MUSTAFA KEMAL’İN KAĞNISI
Yediyordu Elif kağnısını,
Kara geceden geceden.
Sankim elif elif uzuyordu, inceliyordu,
Uzak cephelerin acısıydı gıcırtılar,
İnliyordu dağın ardı, yasla,
Her bir heceden heceden.
Mustafa Kemal’in kağnısı derdi, kağnısına
Mermi taşırdı öteye, dağ taş aşardı.
Çabuk giderdi, çok götürürdü Elifçik,
Nam salmıştı asker içinde.
Bu kez yine herkesten evvel almıştı yükünü,
Doğrulmuştu yola önceden önceden.
Öküzleriyle kardeş gibiydi Elif,
Yemezdi, içmezdi, yemeden içmeden onlar,
Kocabaş, çok ihtiyardı, çok zayıftı,
Mahzundu bütün bütün Sarıkız, yanı sıra,
Gecenin ulu ağırlığına karşı,
Hafifletir, inceden inceden.
İriydi Elif, kuvvetliydi kağnı başında
Elma elmaydı yanakları üzüm üzümdü gözleri,
Kınalı ellerinden rüzgâr geçerdi, daim;
Toprak gülümserdi çarıklı ayaklarına.
Alını yeşilini kapmıştı, geçirmişti,
Niceden, niceden.
Durdu birdenbire Kocabaş, ova bayır durdu,
Nazar mı değdi göklerden, ne?
Dah etti, yok. Dahha dedi, gitmez,
Ta gerilerden başka kağnılar yetişti geçti gacır gucur
Nasıl dururdu Mustafa Kemal’in kağnısı.
Kahroldu Elifçik, düşünceden düşünceden
Aman Kocabaş, ayağını öpeyim Kocabaş,
Vur beni, öldür beni, koma yollarda beni.
Geçer götürür ana, çocuk, mermisini askerciğin,
Koma yollarda beni, kulun köpeğin olayım.

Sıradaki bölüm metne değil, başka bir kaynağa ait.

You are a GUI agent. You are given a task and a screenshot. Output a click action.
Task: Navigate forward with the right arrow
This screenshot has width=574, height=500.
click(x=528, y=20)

Bak hele üzerinden ses seda uzaklaşır,
Düşerim gerilere, iyceden iyceden.
Kocabaş yığıldı çamura,
Büyüdü gözleri, büyüdü yürek kadar,
Örtüldü gözleri örtüldü hep.
Kalır mı Mustafa Kemal’in kağnısı, bacım,
Kocabaşın yerine koştu kendini Elifçik,
Yürüdü düşman üstüne, yüceden yüceden.
Ağır Hasta
Üfleme bana anneciğim korkuyorum
Dua edip edip, geceleri.
Hastayım ama ne kadar güzel
Gidiyor yüzer gibi, vücudumun bir yeri.
Niçin böyle örtmüşler üstümü
Çok muntazam, ki bana hüzün verir.
Ağarırken uzak rüzgarlar içinde
Oyuncaklar gibi şehir.
Gözlerim örtük fakat yüzümle görüyorum
Ağlıyorsun, nur gibi.
Beraber duyuyoruz yavaş ve tenha
Duvardaki resimlerle, nasibi.
Anneciğim, büyüyorum ben şimdi,
Büyüyor göllerde kamış.
Fakat değnekten atım nerde
Kardeşim su versin ona, susamış.
BEKLESEM
Seni değil görsem de tek,
Hayalini çiçeklesem.
Hem güneş, hem ay bilerek,
Seni beklesem, beklesem.
Gönül sevgi denen çağda,
Hangi tılsım var bu bağda.
Yazın kırda, kışın dağda
Seni beklesem, beklesem.
Ölüm gözlerimde solsa,
İçim mısralarla dolsa
Ne gün olsa, ne yıl olsa;
Seni beklesem, beklesem.
Akdeniz Şiirleri
Sen Deniz Gök,
Bir an dursanız uykuda
Büyür bir yosun geceye karşı.
Tedirgin olur ölüler
Bir an yaslansanız karanlığa,
Sen Deniz Gök.
Dalarım engine
Ki yaşadığım
Anladığımdır.
Roma’yla Kartaca’nın arasında
Yüzer, sevgi sevgi
İstanbul.
Böler bir kuş düşüncemi ikiye
Maviden
Yarıda kalır içki.
Dersin ki
Ellerimize değecek
Yıldızlar
Büyüyecek büyüyecek de.
Dersin ki
Bir aydınlığı var
Sevgililer için,
Karanlık sessiz de.
Dersin ki
Uyuyamıyorum
Yalnızız
Gece, mavi de.
Sessizdi yeryüzü
Yeryüzünde biricik Akdeniz vardı
Akdeniz’de
Yalnız ikimiz.
Beni seviyor musun dedim,
Yumdu gözlerini uzaklığa,
Tam sorulacak an, diye gülümsedi,
Tam sorulacak yer.
Bir kocaman yeşil bir kocaman boz
Yellerde
Çarpar birbirine çarpar enginlere dek.
Dalgaların ucunda yıldızların ucu
Her köpük bir fırtına
Her köpük bir evren.
Şu deniz şu gök gizlenebilir
Seni sevdiğim
Gizlenemez.
Bu Eller miydi
Bu eller miydi masallar arasından
Rüyalara uzattığım bu eller miydi.
Arzu dolu, yaşamak dolu,
Bu eller miydi resimleri tutarken uyuyan.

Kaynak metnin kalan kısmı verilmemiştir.